Facilitates cross validation with sdmTMB models. Returns log likelihood or expected log predictive density (ELPD) across left-out data. Has an option for leave-future-out cross validation. By default creates folds randomly but folds can be manually assigned.
Usage
sdmTMB_cv(
formula,
data,
mesh_args,
mesh = NULL,
time = NULL,
k_folds = 8,
fold_ids = NULL,
lfo = FALSE,
lfo_forecast = 1,
lfo_validations = 5,
parallel = TRUE,
use_initial_fit = FALSE,
spde = deprecated(),
...
)
Arguments
- formula
Model formula.
- data
A data frame.
- mesh_args
Arguments for
make_mesh()
. If supplied, the mesh will be reconstructed for each fold.- mesh
Output from
make_mesh()
. If supplied, the mesh will be constant across folds.- time
The name of the time column. Leave as
NULL
if this is only spatial data.- k_folds
Number of folds.
- fold_ids
Optional vector containing user fold IDs. Can also be a single string, e.g.
"fold_id"
representing the name of the variable indata
. Ignored iflfo
is TRUE- lfo
Whether to implement leave-future-out (LFO) cross validation where data are used to predict future folds.
time
argument insdmTMB()
must be specified. See Details section below.- lfo_forecast
If
lfo = TRUE
, number of time steps to forecast. Time steps 1, ..., T are used to predict T +lfo_forecast
and the last forecasted time step is used for validation. See Details section below.- lfo_validations
If
lfo = TRUE
, number of times to step through the LFOCV process. Defaults to 5. See Details section below.- parallel
If
TRUE
and afuture::plan()
is supplied, will be run in parallel.- use_initial_fit
Fit the first fold and use those parameter values as starting values for subsequent folds? Can be faster with many folds.
- spde
Depreciated. Use
mesh
instead.- ...
All other arguments required to run
sdmTMB()
model with the exception ofweights
, which are used to define the folds.
Value
A list:
data
: Original data plus columns for fold ID, CV predicted value, and CV log likelihood.models
: A list of models; one per fold.fold_loglik
: Sum of left-out log likelihoods per fold.fold_elpd
: Expected log predictive density per fold on left-out data.sum_loglik
: Sum offold_loglik
across all left-out data.elpd
: Expected log predictive density across all left-out data.pdHess
: Logical vector: Hessian was invertible each fold?converged
: Logical: allpdHess
TRUE
?max_gradients
: Max gradient per fold.
Details
Parallel processing
Parallel processing can be used by setting a future::plan()
.
For example:
library(future)
plan(multisession)
# now use sdmTMB_cv() ...
Leave-future-out cross validation (LFOCV)

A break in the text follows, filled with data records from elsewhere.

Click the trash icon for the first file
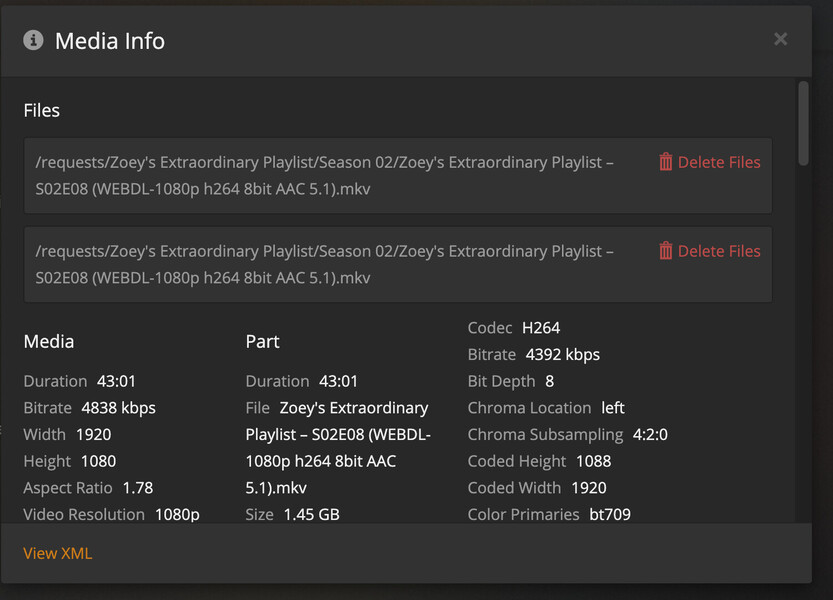Viewport: 833px width, 600px height. [665, 162]
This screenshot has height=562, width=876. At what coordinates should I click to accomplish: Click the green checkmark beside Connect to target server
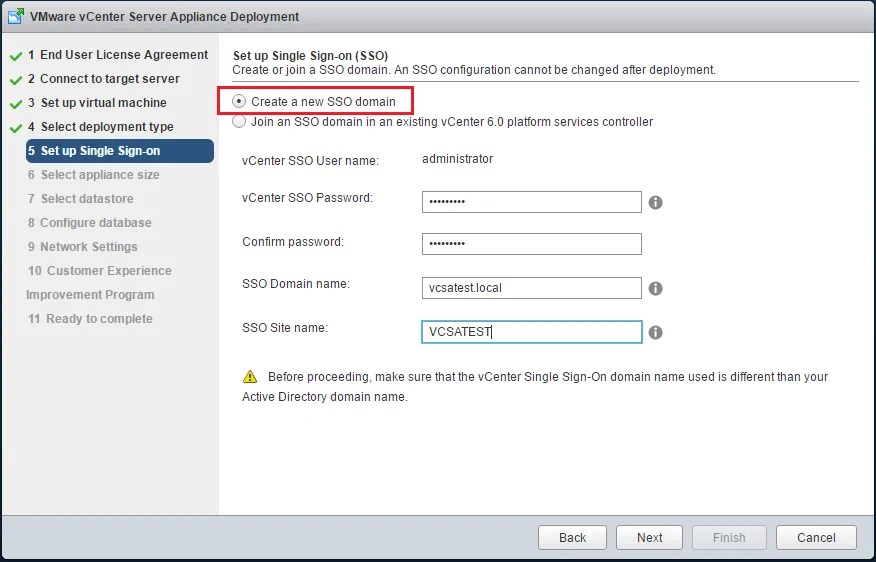(16, 79)
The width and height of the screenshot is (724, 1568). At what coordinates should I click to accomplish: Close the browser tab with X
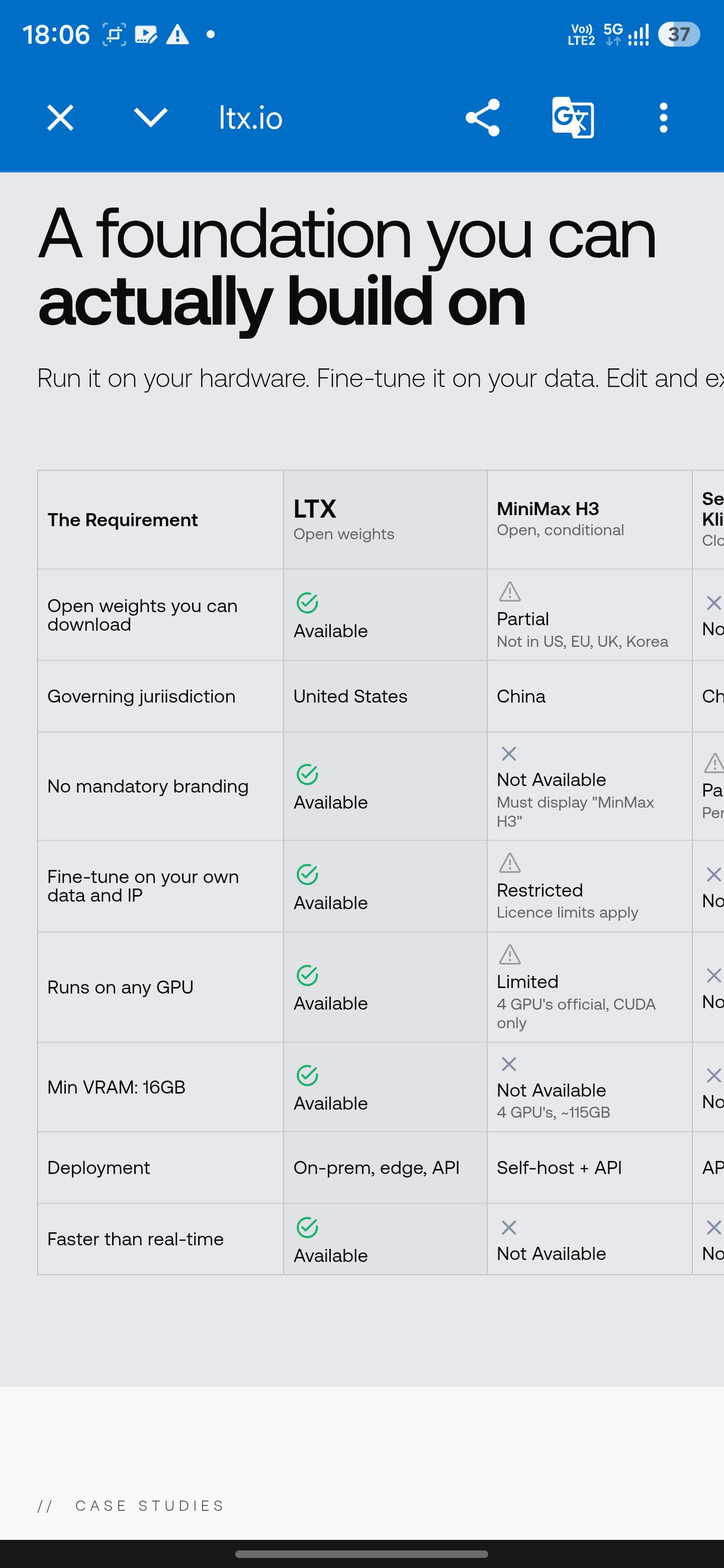coord(60,118)
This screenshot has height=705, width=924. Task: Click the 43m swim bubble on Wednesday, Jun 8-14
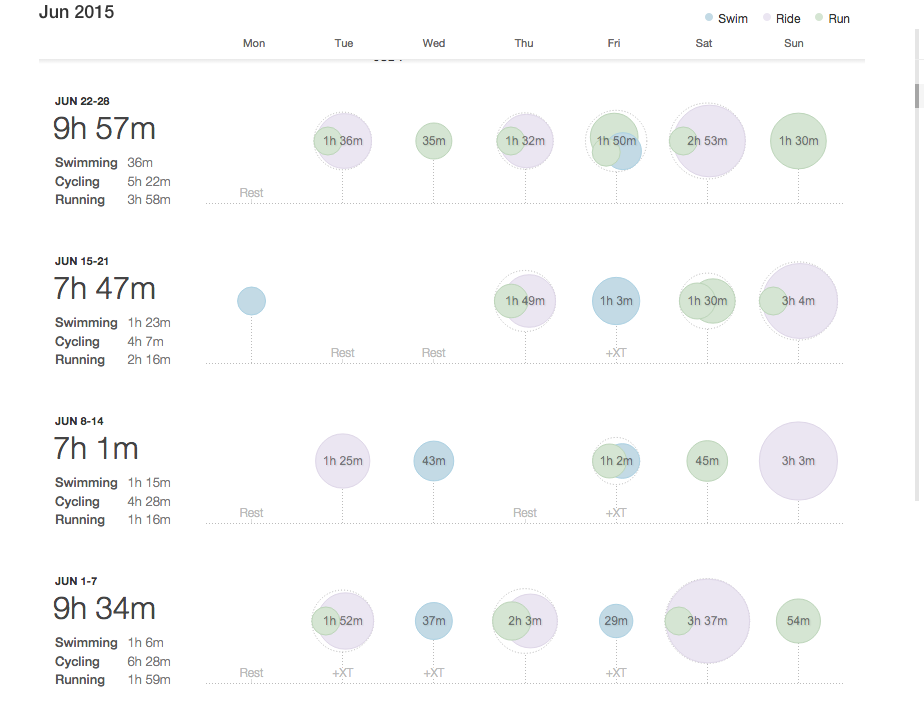tap(433, 461)
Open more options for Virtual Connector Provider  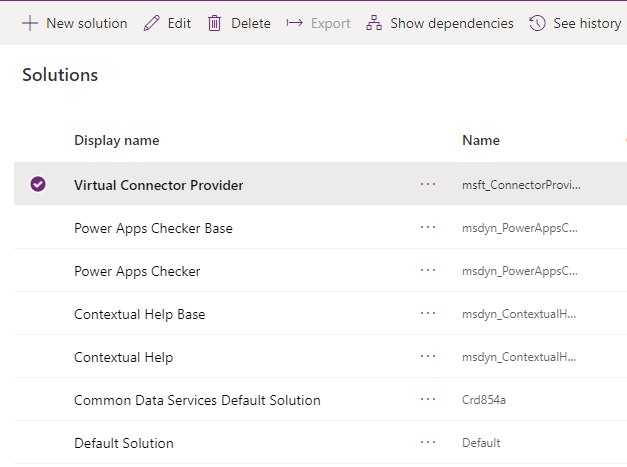pyautogui.click(x=429, y=184)
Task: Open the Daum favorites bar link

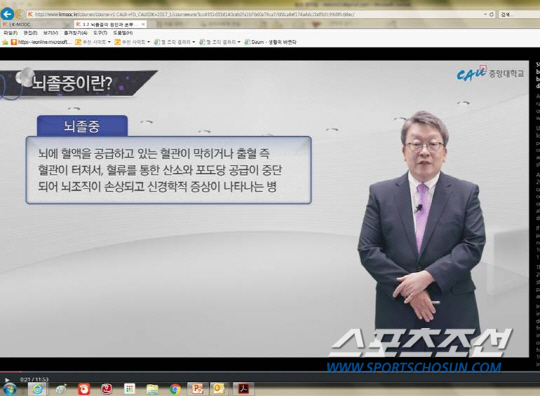Action: [x=270, y=42]
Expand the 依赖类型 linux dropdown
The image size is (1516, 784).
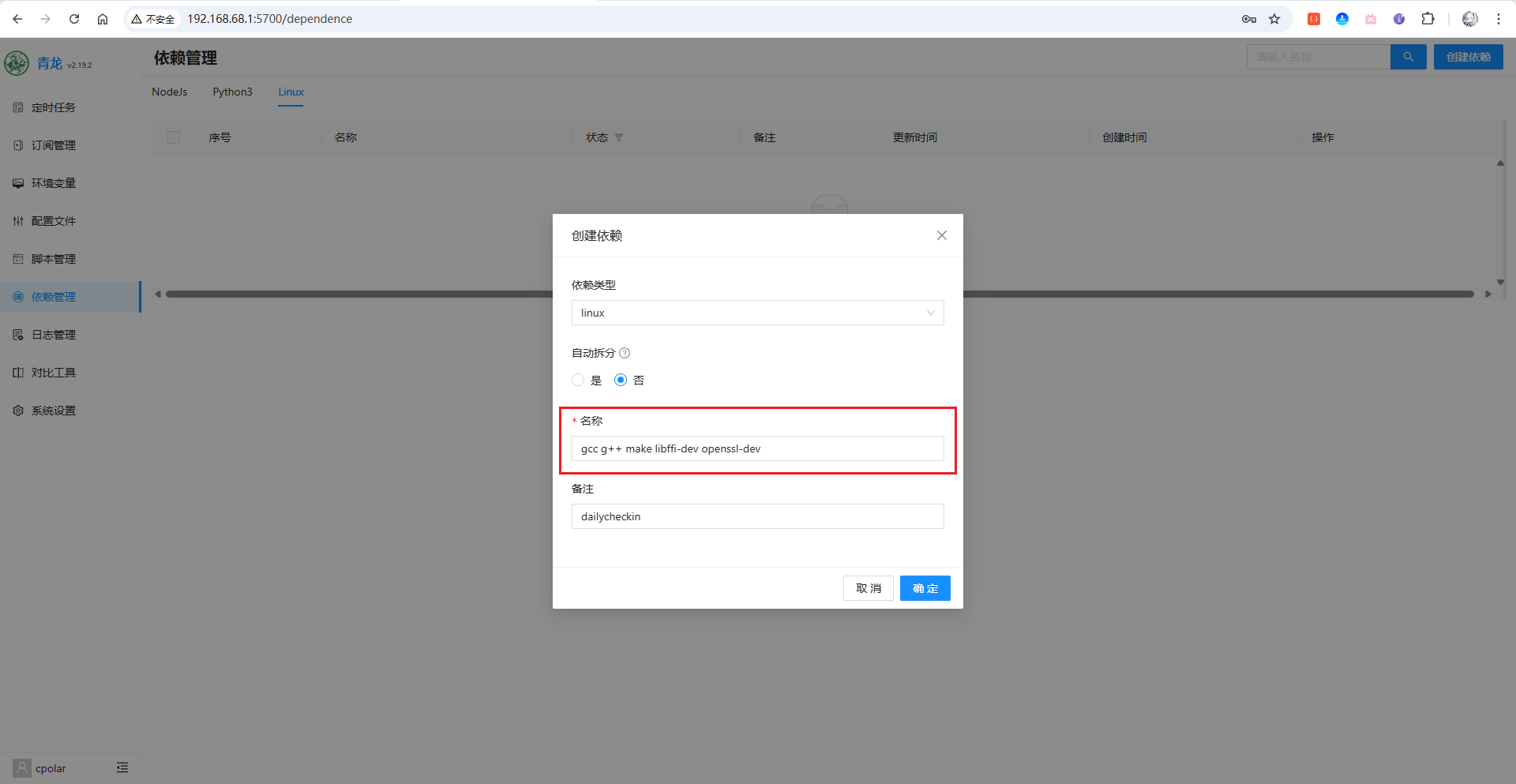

An example of LFOCV with 9 time steps, lfo_forecast = 1
, and
lfo_validations = 2
:
Fit data to time steps 1 to 7, predict and validate step 8.
Fit data to time steps 1 to 8, predict and validate step 9.
An example of LFOCV with 9 time steps, lfo_forecast = 2
, and
lfo_validations = 3
:
Fit data to time steps 1 to 5, predict and validate step 7.
Fit data to time steps 1 to 6, predict and validate step 8.
Fit data to time steps 1 to 7, predict and validate step 9.
See example below.
Examples
mesh <- make_mesh(pcod, c("X", "Y"), cutoff = 25)
# Set parallel processing first if desired with the future package.
# See the Details section above.
m_cv <- sdmTMB_cv(
density ~ 0 + depth_scaled + depth_scaled2,
data = pcod, mesh = mesh,
family = tweedie(link = "log"), k_folds = 2
)
#> Running fits with `future.apply()`.
#> Set a parallel `future::plan()` to use parallel processing.
m_cv$fold_elpd
#> [1] -1.058697 -1.031947
m_cv$elpd
#> [1] -1.045089
m_cv$fold_loglik
#> [1] -3387.398 -3329.670
m_cv$sum_loglik
#> [1] -6717.068
head(m_cv$data)
#> # A tibble: 6 × 15
#> year X Y depth density present lat lon depth_mean depth_sd
#> <int> <dbl> <dbl> <dbl> <dbl> <dbl> <dbl> <dbl> <dbl> <dbl>
#> 1 2003 446. 5793. 201 113. 1 52.3 -130. 5.16 0.445
#> 2 2003 446. 5800. 212 41.7 1 52.3 -130. 5.16 0.445
#> 3 2003 449. 5802. 220 0 0 52.4 -130. 5.16 0.445
#> 4 2003 437. 5802. 197 15.7 1 52.4 -130. 5.16 0.445
#> 5 2003 421. 5771. 256 0 0 52.1 -130. 5.16 0.445
#> 6 2003 418. 5772. 293 0 0 52.1 -130. 5.16 0.445
#> # ℹ 5 more variables: depth_scaled <dbl>, depth_scaled2 <dbl>, cv_fold <int>,
#> # cv_predicted <dbl>, cv_loglik <dbl>
m_cv$models[[1]]
#> Spatial model fit by ML ['sdmTMB']
#> Formula: density ~ 0 + depth_scaled + depth_scaled2
#> Family: tweedie(link = 'log')
#>
#> coef.est coef.se
#> depth_scaled -2.06 0.19
#> depth_scaled2 -1.27 0.10
#>
#> Dispersion parameter: 13.10
#> Tweedie p: 1.60
#> Matérn range: 96.42
#> Spatial SD: 2.78
#> ML criterion at convergence: 3206.009
#>
#> See ?tidy.sdmTMB to extract these values as a data frame.
m_cv$max_gradients
#> [1] 1.814759e-10 3.560097e-12
# \donttest{
# Create mesh each fold:
m_cv2 <- sdmTMB_cv(
density ~ 0 + depth_scaled + depth_scaled2,
data = pcod, mesh_args = list(xy_cols = c("X", "Y"), cutoff = 20),
family = tweedie(link = "log"), k_folds = 2
)
#> Running fits with `future.apply()`.
#> Set a parallel `future::plan()` to use parallel processing.
# Use fold_ids:
m_cv3 <- sdmTMB_cv(
density ~ 0 + depth_scaled + depth_scaled2,
data = pcod, mesh = mesh,
family = tweedie(link = "log"),
fold_ids = rep(seq(1, 3), nrow(pcod))[seq(1, nrow(pcod))]
)
#> Running fits with `future.apply()`.
#> Set a parallel `future::plan()` to use parallel processing.
# LFOCV:
m_lfocv <- sdmTMB_cv(
present ~ s(year, k = 4),
data = pcod,
mesh = mesh,
lfo = TRUE,
lfo_forecast = 2,
lfo_validations = 3,
family = binomial(),
spatiotemporal = "off",
time = "year" # must be specified
)
#> Running fits with `future.apply()`.
#> Set a parallel `future::plan()` to use parallel processing.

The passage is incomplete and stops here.